- DATA FOR PROCESSING -
-*-

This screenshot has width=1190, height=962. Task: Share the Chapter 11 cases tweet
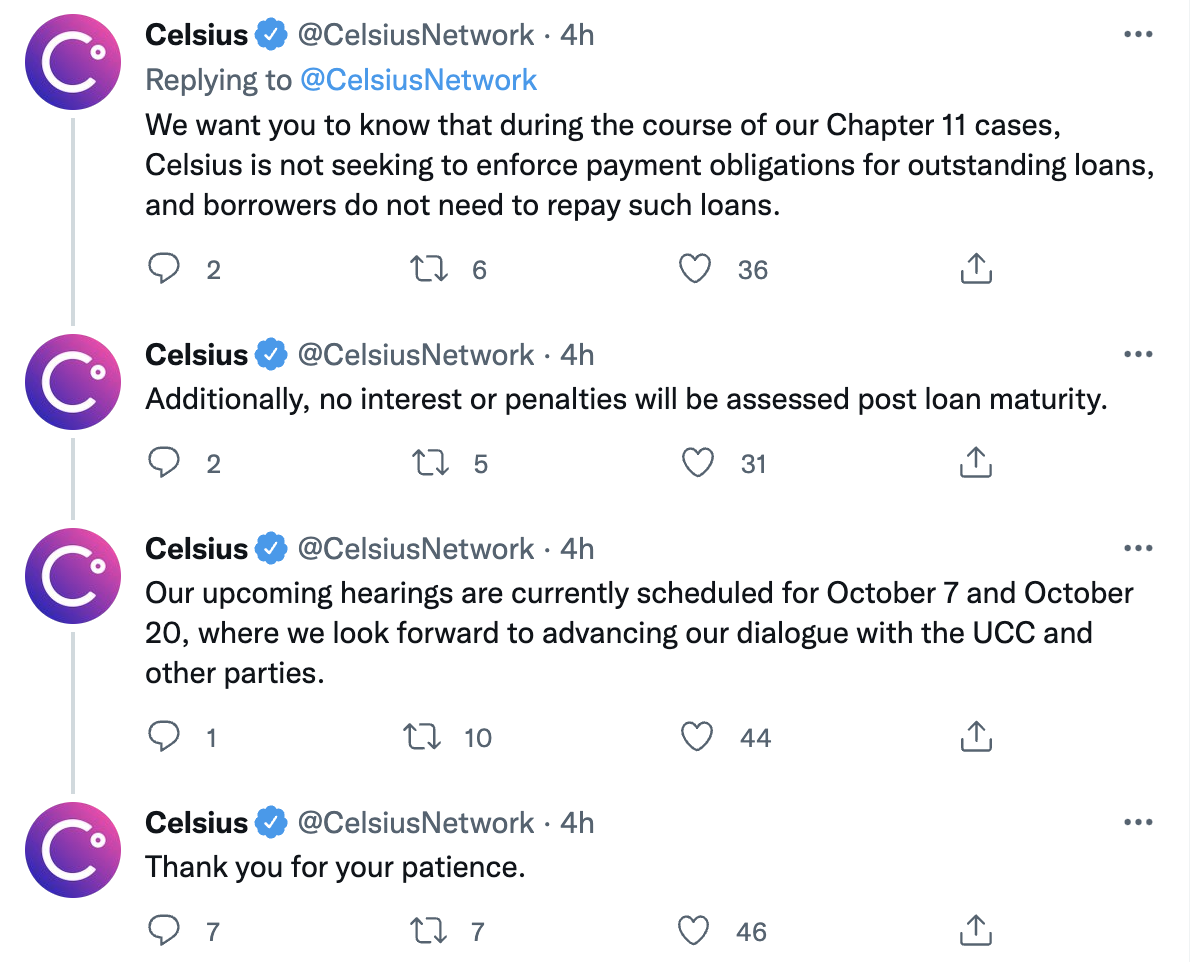(x=976, y=268)
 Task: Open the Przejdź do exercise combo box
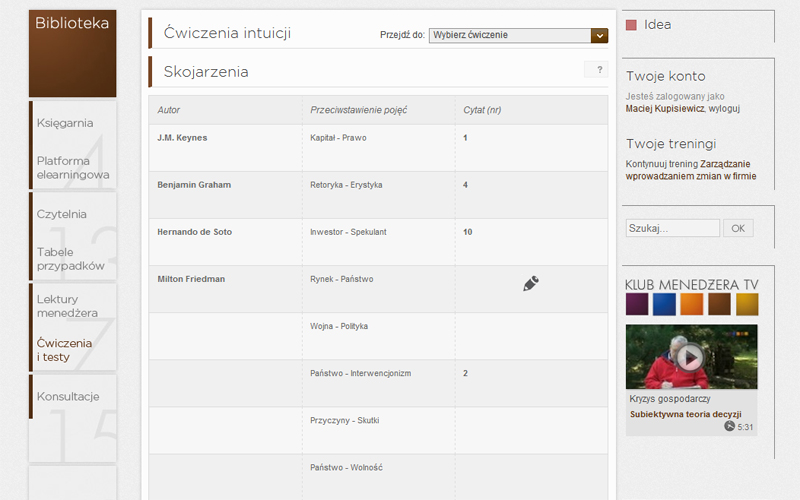(518, 35)
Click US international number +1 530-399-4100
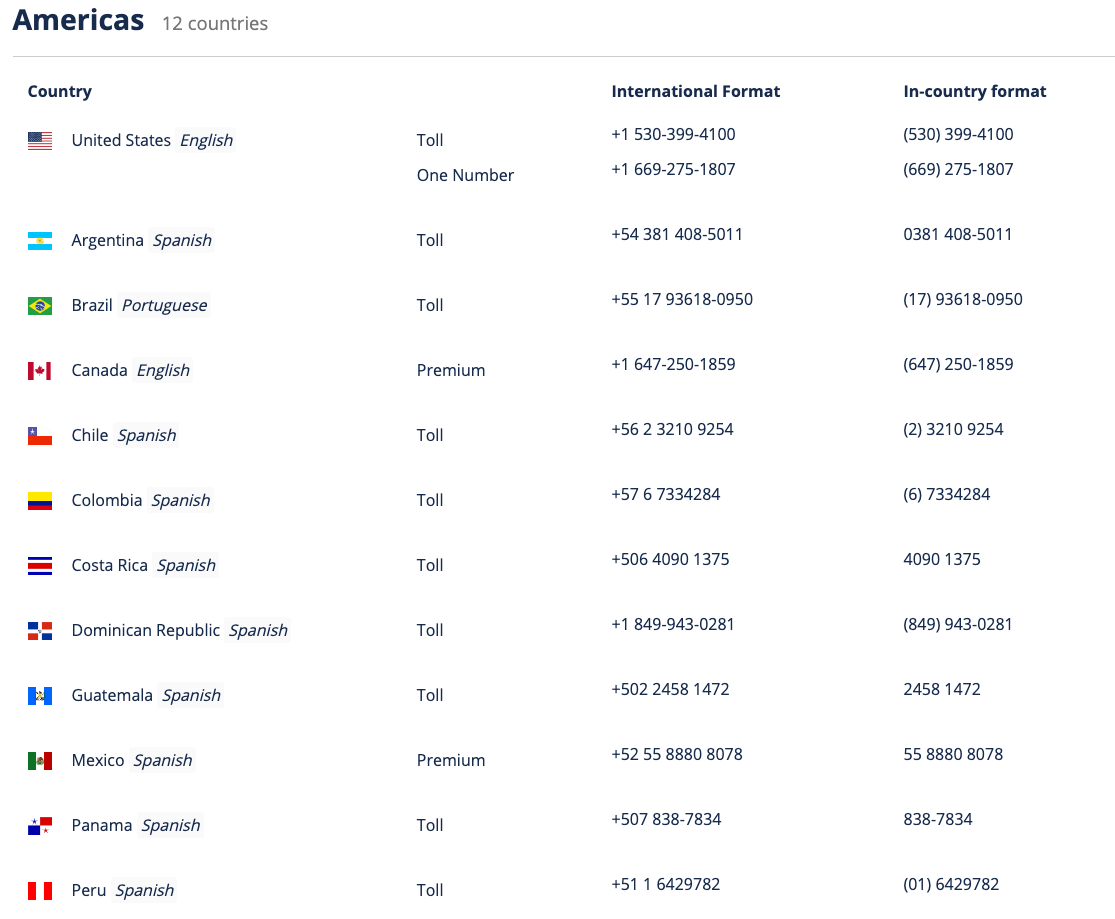Screen dimensions: 1115x919 (673, 135)
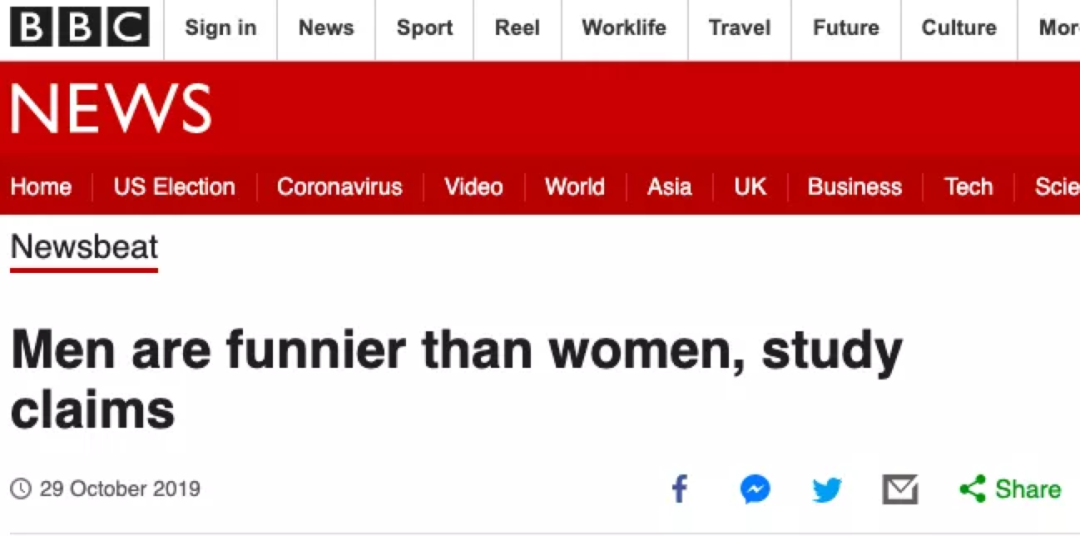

-*-

- ASSIGNMENT -
Could the material above be given again exactly, pictures excluded?

- EXERCISE RESPONSE -
This screenshot has width=1190, height=962. Task: Share the Chapter 11 cases tweet
(x=976, y=268)
 Task: Open the Przejdź do exercise combo box
(518, 35)
Click US international number +1 530-399-4100
Screen dimensions: 1115x919 (673, 135)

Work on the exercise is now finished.